* PAGE EXCERPT *
==============================

The group with a skin-stretch in the opposite direction adapted the manipulation force more than the group with a skin-stretch in the same direction as the applied force

To probe the effect of the applied skin-stretch on the internal representation that is used to generate manipulation forces, we examined the manipulation forces that the participants applied during force-channel trials, and compared them with the load forces that the participants experienced. First, we looked at the manipulation forces from all force-channel trials in the Adaptation session. The results of a representative participant from each group are presented in Fig. 4. We saw that as adaptation progressed, the manipulation forces became larger and more similar to the bell-shaped load forces.

Fig. 4.

Manipulation forces from all force channel trials in the Adaptation session from a typical participant in each group of a g = − 100, b g = 0, and c g = 100. Colors are changing from light to dark as adaptation progresses

In addition, we compared between the manipulation forces that were applied during either the first or the last force-channel trials (trial n) and the load forces that were applied a trial before (trial n-1, Fig. 5b and d). We then averaged the two signals across participants (Fig. 5a and c for the beginning and end of Adaptation, respectively). We saw that for all groups, the participants adjusted their manipulation forces throughout adaptation, such that at the end of the Adaptation session the manipulation forces were more similar to the load forces then in the beginning of the Adaptation session.

Fig. 5.

The effect of adaptation on the manipulation forces. a Mean signals of the manipulation forces (MF, solid line) applied in the first force channel in the adaptation session, and the load forces (LF, dashed line) from the previous trial, for the three groups of g = − 100 (red), g = 0 (yellow), and g = 100 (blue). Shaded regions represent ±SE. b Manipulation forces for each participant in the first force channel in Adaptation. The signals are presented for each group separately, from left to right: g = − 100, g = 0, and g = 100. c and d are similar to (a) and (b) for the last force channel in the adaptation session. e Adaptation percentage measured by the regression coefficient between the manipulation forces in a force channel trial and the load forces from the preceding trial. Colors are as in (a), and error bars represents ±SE. Shaded gray regions indicate the trials that were used for the statistical analysis. f Mean and ± SE of adaptation percentage in the two stages of Adaptation: Early – 3 first force channel trials in Adaptation, and Late – 3 last force channels in Adaptation. Colors are as in (a), and the dots represents the data from each participant. *p < 0.05, **p < 0.01, ***p < 0.001

To quantify the similarity between the manipulation and load forces, we used a linear regression between the signals, and calculated the adaptation percentage (Eq. 2 and Eq. 3). For all groups, the adaptation percentage increased with continued exposure to the perturbation (Fig. 5e). To assess the increase and the difference between the three groups, we examined the adaptation of each group in the beginning (first 3 force channel trials) and end (last 3 force channel trials) of the Adaptation session. We used a 2-way mixed model ANOVA with one between factor of group and one within factor of stage in the Adaptation session (early/late). We found a significant main effect of stage and a significant interaction between group and stage (F_1,42 = 88.38, p = 6.85e-12 and F_2,42 = 3.22, p = 0.04, respectively) and no main effect of group (F_2,42 = 1.91, p = 0.15). At the end of adaptation, the group with opposite skin-stretch had higher percent of adaptation than the group with skin-stretch in the same direction as the applied force-field (t₄₂ = 2.66, p = 0.03, Fig. 5f). This indicates that applying a skin-stretch in the opposite direction caused participants to develop a better representation of the applied force-field.

==============================

* EXERCISE TASK A *
Show each line of the entries that contains the word "width".
The skin-stretch passage has nothing to do with the entries that follow it.

==============================

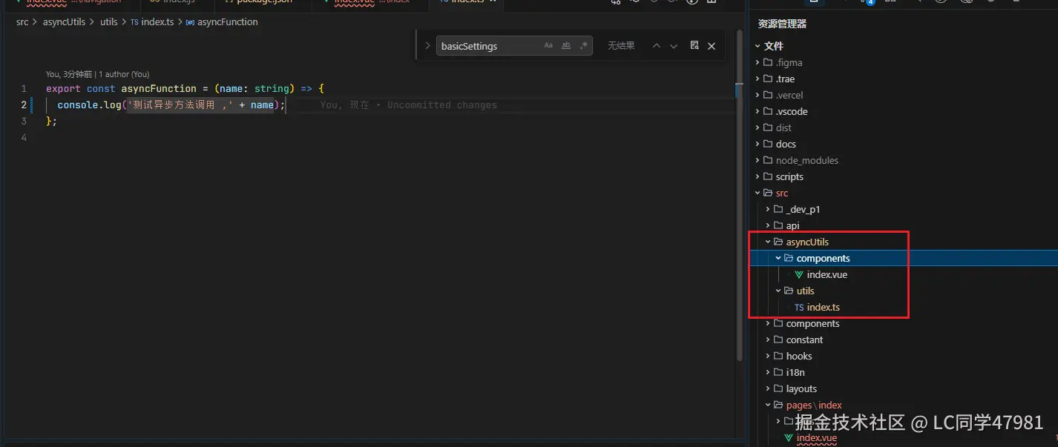Toggle regex mode in the search bar
Viewport: 1058px width, 447px height.
click(585, 45)
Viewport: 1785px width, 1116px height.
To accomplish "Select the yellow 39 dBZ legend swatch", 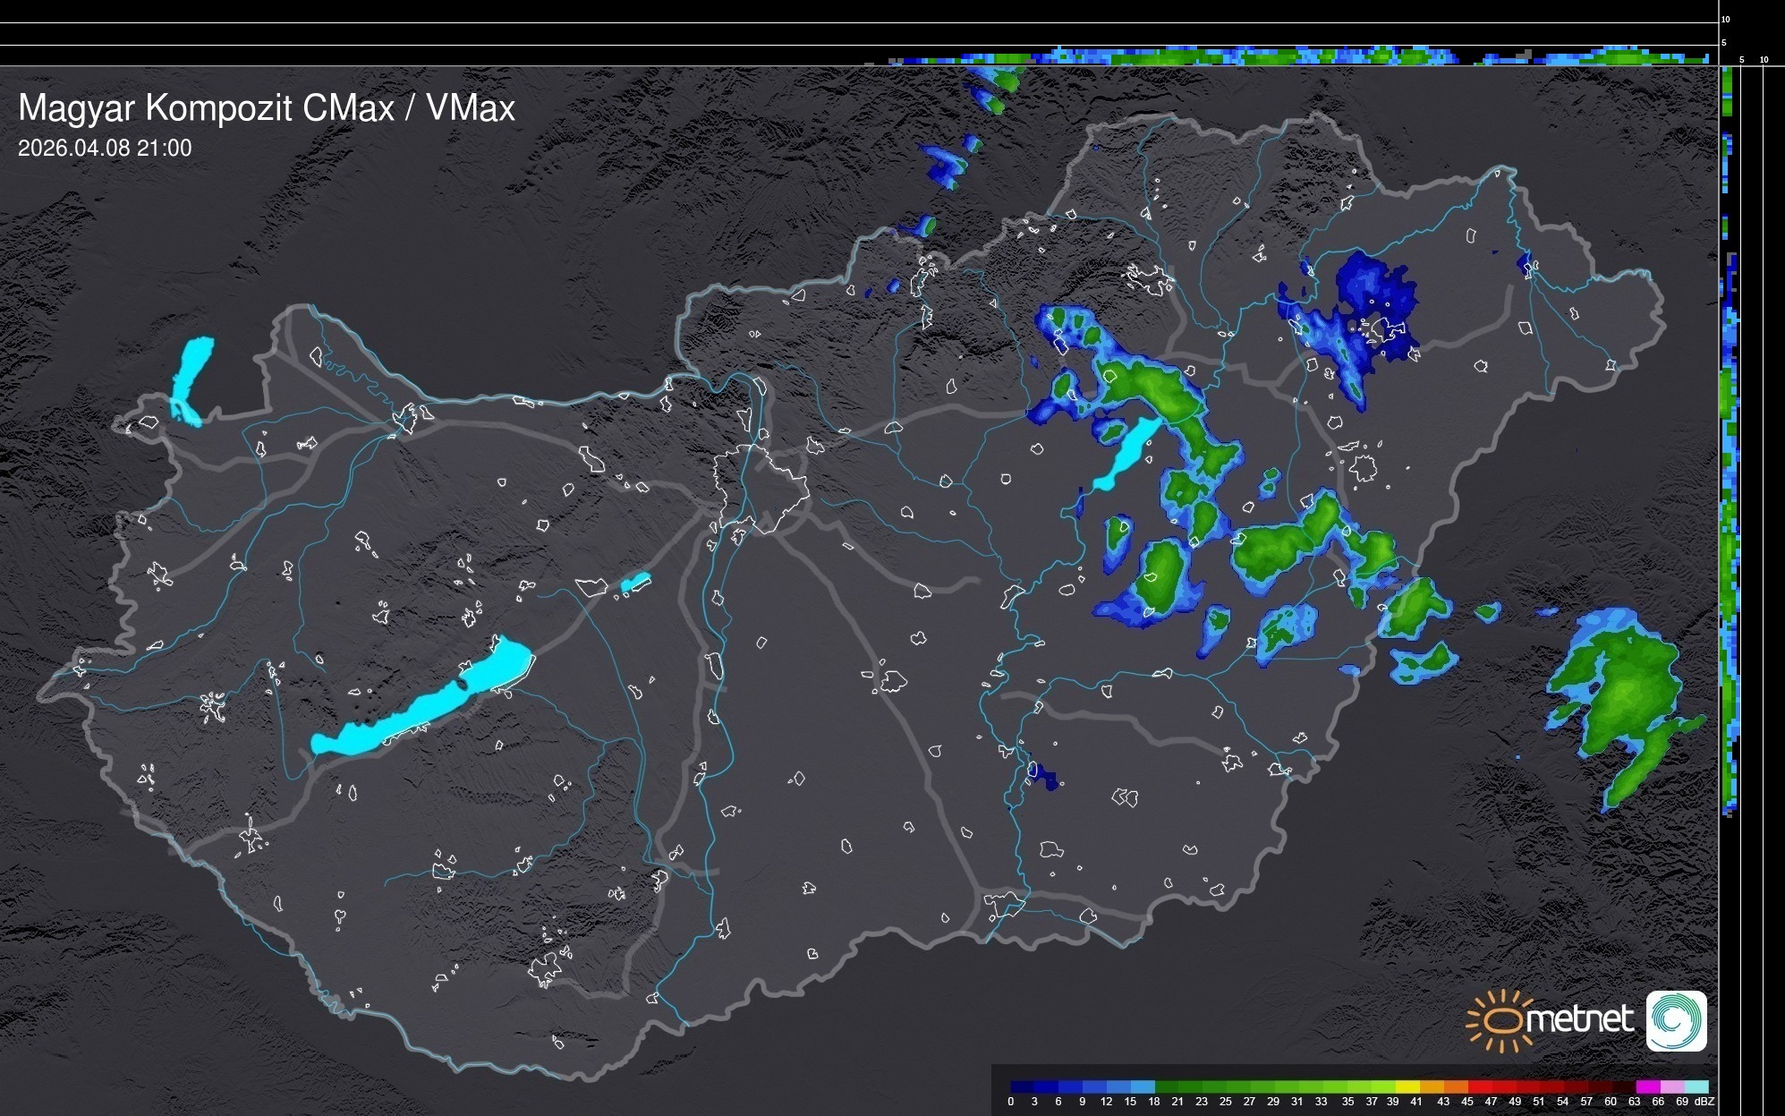I will 1407,1086.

==============================

* EXERCISE TASK B *
List the g values the skin-stretch passage gives for its participant groups.

* FINAL RESULT A *
Viewport: 1058px width, 447px height.
Viewport: 1785px width, 1116px height.

* FINAL RESULT B *
g = − 100, g = 0, g = 100